Data listing:
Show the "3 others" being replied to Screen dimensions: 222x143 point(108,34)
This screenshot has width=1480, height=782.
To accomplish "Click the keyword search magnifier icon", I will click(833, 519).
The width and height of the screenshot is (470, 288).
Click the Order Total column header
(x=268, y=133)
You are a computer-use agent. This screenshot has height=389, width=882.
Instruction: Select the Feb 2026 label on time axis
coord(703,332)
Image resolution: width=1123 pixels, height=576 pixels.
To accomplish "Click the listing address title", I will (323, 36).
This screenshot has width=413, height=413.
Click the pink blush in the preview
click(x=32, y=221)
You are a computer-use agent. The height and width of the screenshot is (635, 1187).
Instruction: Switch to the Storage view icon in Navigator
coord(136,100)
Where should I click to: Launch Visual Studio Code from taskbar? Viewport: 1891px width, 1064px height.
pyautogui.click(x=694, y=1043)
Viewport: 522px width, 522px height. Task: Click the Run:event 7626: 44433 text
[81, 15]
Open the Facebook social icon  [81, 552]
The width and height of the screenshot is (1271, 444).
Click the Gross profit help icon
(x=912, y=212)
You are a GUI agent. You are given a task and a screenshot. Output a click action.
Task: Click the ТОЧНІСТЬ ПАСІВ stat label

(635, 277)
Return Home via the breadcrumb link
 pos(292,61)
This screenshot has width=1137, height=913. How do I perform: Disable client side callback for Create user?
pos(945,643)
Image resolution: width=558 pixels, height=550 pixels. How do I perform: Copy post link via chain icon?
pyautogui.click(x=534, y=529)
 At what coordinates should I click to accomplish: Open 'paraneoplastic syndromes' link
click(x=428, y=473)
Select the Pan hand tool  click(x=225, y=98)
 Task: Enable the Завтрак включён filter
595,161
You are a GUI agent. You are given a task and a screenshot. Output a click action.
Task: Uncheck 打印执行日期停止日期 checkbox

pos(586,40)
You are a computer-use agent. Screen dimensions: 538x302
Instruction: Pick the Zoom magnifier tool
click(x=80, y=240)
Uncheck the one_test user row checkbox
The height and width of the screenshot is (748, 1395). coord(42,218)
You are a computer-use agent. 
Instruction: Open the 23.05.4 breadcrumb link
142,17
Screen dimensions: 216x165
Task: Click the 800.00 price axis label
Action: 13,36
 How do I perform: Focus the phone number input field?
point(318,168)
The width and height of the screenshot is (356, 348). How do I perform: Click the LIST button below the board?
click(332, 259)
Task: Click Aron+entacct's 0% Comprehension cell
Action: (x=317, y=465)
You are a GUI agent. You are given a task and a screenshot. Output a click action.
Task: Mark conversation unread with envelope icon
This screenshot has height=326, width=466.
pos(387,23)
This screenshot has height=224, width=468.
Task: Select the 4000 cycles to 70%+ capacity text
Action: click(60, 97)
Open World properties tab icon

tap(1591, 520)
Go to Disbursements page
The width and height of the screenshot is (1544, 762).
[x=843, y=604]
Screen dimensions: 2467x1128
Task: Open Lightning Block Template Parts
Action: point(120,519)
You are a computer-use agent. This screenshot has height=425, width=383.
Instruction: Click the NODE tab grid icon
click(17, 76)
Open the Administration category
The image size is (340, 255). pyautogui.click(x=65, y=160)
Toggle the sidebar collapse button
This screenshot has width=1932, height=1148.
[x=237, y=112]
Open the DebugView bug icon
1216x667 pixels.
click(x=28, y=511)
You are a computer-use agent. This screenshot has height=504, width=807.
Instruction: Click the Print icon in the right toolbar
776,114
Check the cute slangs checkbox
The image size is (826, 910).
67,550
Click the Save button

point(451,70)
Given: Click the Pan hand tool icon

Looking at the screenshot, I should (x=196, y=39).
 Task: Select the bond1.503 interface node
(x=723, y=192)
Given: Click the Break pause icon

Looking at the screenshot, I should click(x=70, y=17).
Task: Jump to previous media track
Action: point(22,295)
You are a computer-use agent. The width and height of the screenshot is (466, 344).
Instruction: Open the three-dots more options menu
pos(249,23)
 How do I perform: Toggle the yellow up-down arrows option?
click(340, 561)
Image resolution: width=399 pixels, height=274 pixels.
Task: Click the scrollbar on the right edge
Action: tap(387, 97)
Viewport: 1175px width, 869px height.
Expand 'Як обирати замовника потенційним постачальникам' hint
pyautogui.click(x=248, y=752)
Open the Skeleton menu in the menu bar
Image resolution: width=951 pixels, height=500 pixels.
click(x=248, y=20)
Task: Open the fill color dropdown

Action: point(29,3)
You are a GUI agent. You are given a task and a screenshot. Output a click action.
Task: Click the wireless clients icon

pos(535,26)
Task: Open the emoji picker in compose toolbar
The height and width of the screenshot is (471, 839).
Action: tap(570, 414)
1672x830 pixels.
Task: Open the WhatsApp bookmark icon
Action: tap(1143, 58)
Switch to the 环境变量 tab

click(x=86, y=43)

-- TO BE DONE --
Reproduce every line of the data listing above character for character.

-- THE COMPLETED TASK --
Show the "3 others" being replied to Screen dimensions: 222x143 point(108,34)
This screenshot has width=1480, height=782.
To accomplish "Click the keyword search magnifier icon", I will click(833, 519).
The width and height of the screenshot is (470, 288).
Click the Order Total column header
(x=268, y=133)
You are a computer-use agent. This screenshot has height=389, width=882.
Instruction: Select the Feb 2026 label on time axis
coord(703,332)
Image resolution: width=1123 pixels, height=576 pixels.
To accomplish "Click the listing address title", I will (323, 36).
This screenshot has width=413, height=413.
Click the pink blush in the preview
click(x=32, y=221)
You are a computer-use agent. The height and width of the screenshot is (635, 1187).
Instruction: Switch to the Storage view icon in Navigator
coord(136,100)
Where should I click to: Launch Visual Studio Code from taskbar? Viewport: 1891px width, 1064px height.
pyautogui.click(x=694, y=1043)
Viewport: 522px width, 522px height. Task: Click the Run:event 7626: 44433 text
[81, 15]
Open the Facebook social icon  [81, 552]
The width and height of the screenshot is (1271, 444).
Click the Gross profit help icon
(x=912, y=212)
You are a GUI agent. You are given a task and a screenshot. Output a click action.
Task: Click the ТОЧНІСТЬ ПАСІВ stat label

(635, 277)
Return Home via the breadcrumb link
 pos(292,61)
This screenshot has width=1137, height=913. How do I perform: Disable client side callback for Create user?
pos(945,643)
Image resolution: width=558 pixels, height=550 pixels. How do I perform: Copy post link via chain icon?
pyautogui.click(x=534, y=529)
 At what coordinates should I click to accomplish: Open 'paraneoplastic syndromes' link
click(x=428, y=473)
Select the Pan hand tool  click(x=225, y=98)
 Task: Enable the Завтрак включён filter
595,161
You are a GUI agent. You are given a task and a screenshot. Output a click action.
Task: Uncheck 打印执行日期停止日期 checkbox

pos(586,40)
You are a computer-use agent. Screen dimensions: 538x302
Instruction: Pick the Zoom magnifier tool
click(x=80, y=240)
Uncheck the one_test user row checkbox
The height and width of the screenshot is (748, 1395). coord(42,218)
You are a computer-use agent. 
Instruction: Open the 23.05.4 breadcrumb link
142,17
Screen dimensions: 216x165
Task: Click the 800.00 price axis label
Action: 13,36
 How do I perform: Focus the phone number input field?
point(318,168)
The width and height of the screenshot is (356, 348). How do I perform: Click the LIST button below the board?
click(332, 259)
Task: Click Aron+entacct's 0% Comprehension cell
Action: (x=317, y=465)
You are a GUI agent. You are given a task and a screenshot. Output a click action.
Task: Mark conversation unread with envelope icon
This screenshot has height=326, width=466.
pos(387,23)
This screenshot has height=224, width=468.
Task: Select the 4000 cycles to 70%+ capacity text
Action: click(60, 97)
Open World properties tab icon

tap(1591, 520)
Go to Disbursements page
The width and height of the screenshot is (1544, 762).
[x=843, y=604]
Screen dimensions: 2467x1128
Task: Open Lightning Block Template Parts
Action: point(120,519)
You are a computer-use agent. This screenshot has height=425, width=383.
Instruction: Click the NODE tab grid icon
click(17, 76)
Open the Administration category
The image size is (340, 255). pyautogui.click(x=65, y=160)
Toggle the sidebar collapse button
This screenshot has width=1932, height=1148.
[x=237, y=112]
Open the DebugView bug icon
1216x667 pixels.
click(x=28, y=511)
You are a computer-use agent. This screenshot has height=504, width=807.
Instruction: Click the Print icon in the right toolbar
776,114
Check the cute slangs checkbox
The image size is (826, 910).
67,550
Click the Save button

point(451,70)
Given: Click the Pan hand tool icon

Looking at the screenshot, I should (x=196, y=39).
 Task: Select the bond1.503 interface node
(x=723, y=192)
Given: Click the Break pause icon

Looking at the screenshot, I should click(x=70, y=17).
Task: Jump to previous media track
Action: point(22,295)
You are a computer-use agent. The width and height of the screenshot is (466, 344).
Instruction: Open the three-dots more options menu
pos(249,23)
 How do I perform: Toggle the yellow up-down arrows option?
click(340, 561)
Image resolution: width=399 pixels, height=274 pixels.
Task: Click the scrollbar on the right edge
Action: tap(387, 97)
Viewport: 1175px width, 869px height.
Expand 'Як обирати замовника потенційним постачальникам' hint
pyautogui.click(x=248, y=752)
Open the Skeleton menu in the menu bar
Image resolution: width=951 pixels, height=500 pixels.
click(x=248, y=20)
Task: Open the fill color dropdown

Action: point(29,3)
You are a GUI agent. You are given a task and a screenshot. Output a click action.
Task: Click the wireless clients icon

pos(535,26)
Task: Open the emoji picker in compose toolbar
The height and width of the screenshot is (471, 839).
Action: tap(570, 414)
1672x830 pixels.
Task: Open the WhatsApp bookmark icon
Action: tap(1143, 58)
Switch to the 环境变量 tab

click(x=86, y=43)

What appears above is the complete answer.